*Consegna A:* Traduci in inglese questa frase dell'estratto su Beltane: "Luce, vita e fertilità rappresentano una triade inscindibile, l’una è direttamente collegata all’altra."
________________
1 Maggio. Se la tradizione, oltre che alla Festa del Lavoro, associa questa data al Calendimaggio (rileggi qui l’articolo che VALIUM gli ha dedicato), i Gaeli – un popolo celtico stanziatosi in Scozia e in Irlanda – celebravano Beltane, il giorno che coincideva con l’inizio dell’Estate. Il nome deriva dall’ irlandese antico “Beletene”, ovvero “fuoco luminoso”, e in Irlanda veniva usato anche per indicare il mese di Maggio. La collocazione di tale ricorrenza era fissata a metà tra l’ Equinozio di Primavera e il Solstizio d’Estate. Ma cosa si festeggiava, esattamente? Innanzitutto il ritorno della luce e della vita; accanto ad esse, la fertilità. Luce, vita e fertilità rappresentano una triade inscindibile, l’una è direttamente collegata all’altra. Il sole a Maggio torna a splendere, il clima è mite, si può godere dell’aria aperta. Ci si proietta verso l’esterno anche interiormente: la natura rigogliosa e le giornate sempre più lunghe diffondono un’atmosfera gioiosa. Si progettano picnic, scampagnate, si intrecciano amicizie e nuovi amori. E’ il periodo in cui il bestiame, dopo lo svernamento, viene condotto al pascolo. A Beltane, nel X secolo, i greggi e le mandrie erano sottoposti a pratiche di benedizione e purificazione da parte dei Druidi, che accendevano enormi falò sulle colline. Lì avevano luogo i rituali.

 

 

Questa tradizione sopravvisse persino dopo l’avvento del Cristianesimo e resistette fino agli anni ’50 del 1900. Non era, però, esclusivamente rivolta agli animali. Un gran numero di persone ardiva attraversare i falò saltando. Il rito aveva un carattere di buon auspicio e preveggenza: quanto più alto era il salto, tanto più alto sarebbe stato il raccolto. Molteplici usanze celebravano la fertilità tramite la formazione di nuove coppie. Il rito del Palo del Maggio, ad esempio, era comune presso i popoli Germanici e Anglosassoni. Prevedeva che un tronco di betulla, ontano, pioppo o maggiociondolo venisse privato dei rami e poi fissato nella terra. Alle donne del villaggio spettava il compito di attaccare al Palo ventiquattro nastri che misuravano il doppio della sua lunghezza; i colori erano innumerevoli, ma prevalevano il rosso, che simboleggiava il principio maschile, e il bianco, emblema di quello femminile. Le donne nubili erano tenute a realizzare una ghirlanda di fiori da porre attorno al Palo, in modo che potesse salire e scendere nel bel mezzo della danza rituale. Tre giorni prima dell’ inizio della festa, il Palo e la corona venivano consacrati. Erano rispettivamente il simbolo dell’ energia maschile e femminile.
________________
*Consegna B:* Aggiorna le voci dall'inizio fino alla riga che contiene "Action: click(x=177, y=85)", entrambe comprese, sostituendo "Simple Search" con "Advanced Search" e lasciando invariato tutto il resto. Riporta soltanto queste righe.
________________
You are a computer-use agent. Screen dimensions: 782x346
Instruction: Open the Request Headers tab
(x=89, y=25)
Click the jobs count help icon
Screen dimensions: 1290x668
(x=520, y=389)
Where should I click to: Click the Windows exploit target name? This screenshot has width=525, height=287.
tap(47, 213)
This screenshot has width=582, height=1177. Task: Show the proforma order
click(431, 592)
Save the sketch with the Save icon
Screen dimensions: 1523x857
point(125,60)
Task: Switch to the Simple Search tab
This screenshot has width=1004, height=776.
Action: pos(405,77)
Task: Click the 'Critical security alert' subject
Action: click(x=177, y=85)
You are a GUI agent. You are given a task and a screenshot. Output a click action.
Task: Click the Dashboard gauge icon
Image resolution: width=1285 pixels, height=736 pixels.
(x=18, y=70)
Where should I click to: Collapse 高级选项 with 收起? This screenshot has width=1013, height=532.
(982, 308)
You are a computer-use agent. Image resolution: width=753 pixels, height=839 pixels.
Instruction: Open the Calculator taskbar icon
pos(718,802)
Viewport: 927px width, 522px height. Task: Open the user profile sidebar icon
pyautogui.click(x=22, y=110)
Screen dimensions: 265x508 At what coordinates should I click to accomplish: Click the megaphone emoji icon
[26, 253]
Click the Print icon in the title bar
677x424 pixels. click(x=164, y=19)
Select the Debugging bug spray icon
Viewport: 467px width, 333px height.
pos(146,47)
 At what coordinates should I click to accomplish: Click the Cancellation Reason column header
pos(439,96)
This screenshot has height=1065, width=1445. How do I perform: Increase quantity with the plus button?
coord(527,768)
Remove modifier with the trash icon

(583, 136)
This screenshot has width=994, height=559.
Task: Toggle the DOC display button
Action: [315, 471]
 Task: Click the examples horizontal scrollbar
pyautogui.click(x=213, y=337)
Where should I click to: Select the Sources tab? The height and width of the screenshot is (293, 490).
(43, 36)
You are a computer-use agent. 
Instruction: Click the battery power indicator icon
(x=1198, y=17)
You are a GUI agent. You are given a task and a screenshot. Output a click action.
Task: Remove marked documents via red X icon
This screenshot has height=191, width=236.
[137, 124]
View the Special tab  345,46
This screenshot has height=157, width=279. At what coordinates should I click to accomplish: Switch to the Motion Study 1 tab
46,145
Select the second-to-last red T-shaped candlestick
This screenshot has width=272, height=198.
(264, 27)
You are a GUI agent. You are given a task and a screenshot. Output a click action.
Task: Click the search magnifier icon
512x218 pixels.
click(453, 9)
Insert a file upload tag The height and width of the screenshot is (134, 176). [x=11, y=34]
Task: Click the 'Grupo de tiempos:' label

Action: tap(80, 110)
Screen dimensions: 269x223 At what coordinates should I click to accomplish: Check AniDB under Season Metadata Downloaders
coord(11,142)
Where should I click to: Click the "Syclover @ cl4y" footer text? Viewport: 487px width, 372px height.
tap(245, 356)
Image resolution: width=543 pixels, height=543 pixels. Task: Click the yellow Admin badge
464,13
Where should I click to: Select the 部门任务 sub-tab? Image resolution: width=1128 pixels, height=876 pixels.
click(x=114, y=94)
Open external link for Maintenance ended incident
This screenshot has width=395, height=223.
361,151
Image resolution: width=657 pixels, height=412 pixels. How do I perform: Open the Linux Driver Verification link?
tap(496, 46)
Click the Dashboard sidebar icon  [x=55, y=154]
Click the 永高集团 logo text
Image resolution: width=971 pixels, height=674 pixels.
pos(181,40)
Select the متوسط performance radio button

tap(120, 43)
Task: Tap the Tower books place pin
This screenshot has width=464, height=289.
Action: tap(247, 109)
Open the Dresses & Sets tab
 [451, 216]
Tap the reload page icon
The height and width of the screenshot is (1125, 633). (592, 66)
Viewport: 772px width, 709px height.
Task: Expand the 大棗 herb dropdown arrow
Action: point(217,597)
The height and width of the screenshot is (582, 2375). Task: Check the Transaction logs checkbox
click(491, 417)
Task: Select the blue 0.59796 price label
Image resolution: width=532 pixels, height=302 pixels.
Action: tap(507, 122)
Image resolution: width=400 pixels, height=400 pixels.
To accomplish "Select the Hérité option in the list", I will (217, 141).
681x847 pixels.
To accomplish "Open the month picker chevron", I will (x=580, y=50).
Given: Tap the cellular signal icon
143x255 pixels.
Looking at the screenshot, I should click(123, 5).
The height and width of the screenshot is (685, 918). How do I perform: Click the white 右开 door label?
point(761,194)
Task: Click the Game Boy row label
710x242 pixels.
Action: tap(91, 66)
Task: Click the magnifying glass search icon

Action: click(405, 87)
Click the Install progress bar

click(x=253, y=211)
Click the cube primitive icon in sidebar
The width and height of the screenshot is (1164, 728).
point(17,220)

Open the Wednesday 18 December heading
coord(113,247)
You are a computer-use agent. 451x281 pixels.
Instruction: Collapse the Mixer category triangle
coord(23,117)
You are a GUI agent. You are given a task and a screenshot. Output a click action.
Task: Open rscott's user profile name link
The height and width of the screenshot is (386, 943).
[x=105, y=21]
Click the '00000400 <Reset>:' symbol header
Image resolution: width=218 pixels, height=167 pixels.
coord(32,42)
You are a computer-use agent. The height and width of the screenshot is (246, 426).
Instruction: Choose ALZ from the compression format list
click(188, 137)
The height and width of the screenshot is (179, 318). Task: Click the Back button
________________
*Risposta completa A:* Light, life and fertility form an inseparable triad; each one is directly connected to the other.

*Risposta completa B:*
You are a computer-use agent. Screen dimensions: 782x346
Instruction: Open the Request Headers tab
(x=89, y=25)
Click the jobs count help icon
Screen dimensions: 1290x668
(x=520, y=389)
Where should I click to: Click the Windows exploit target name? This screenshot has width=525, height=287.
tap(47, 213)
This screenshot has width=582, height=1177. Task: Show the proforma order
click(431, 592)
Save the sketch with the Save icon
Screen dimensions: 1523x857
point(125,60)
Task: Switch to the Advanced Search tab
This screenshot has width=1004, height=776.
Action: pos(405,77)
Task: Click the 'Critical security alert' subject
Action: click(x=177, y=85)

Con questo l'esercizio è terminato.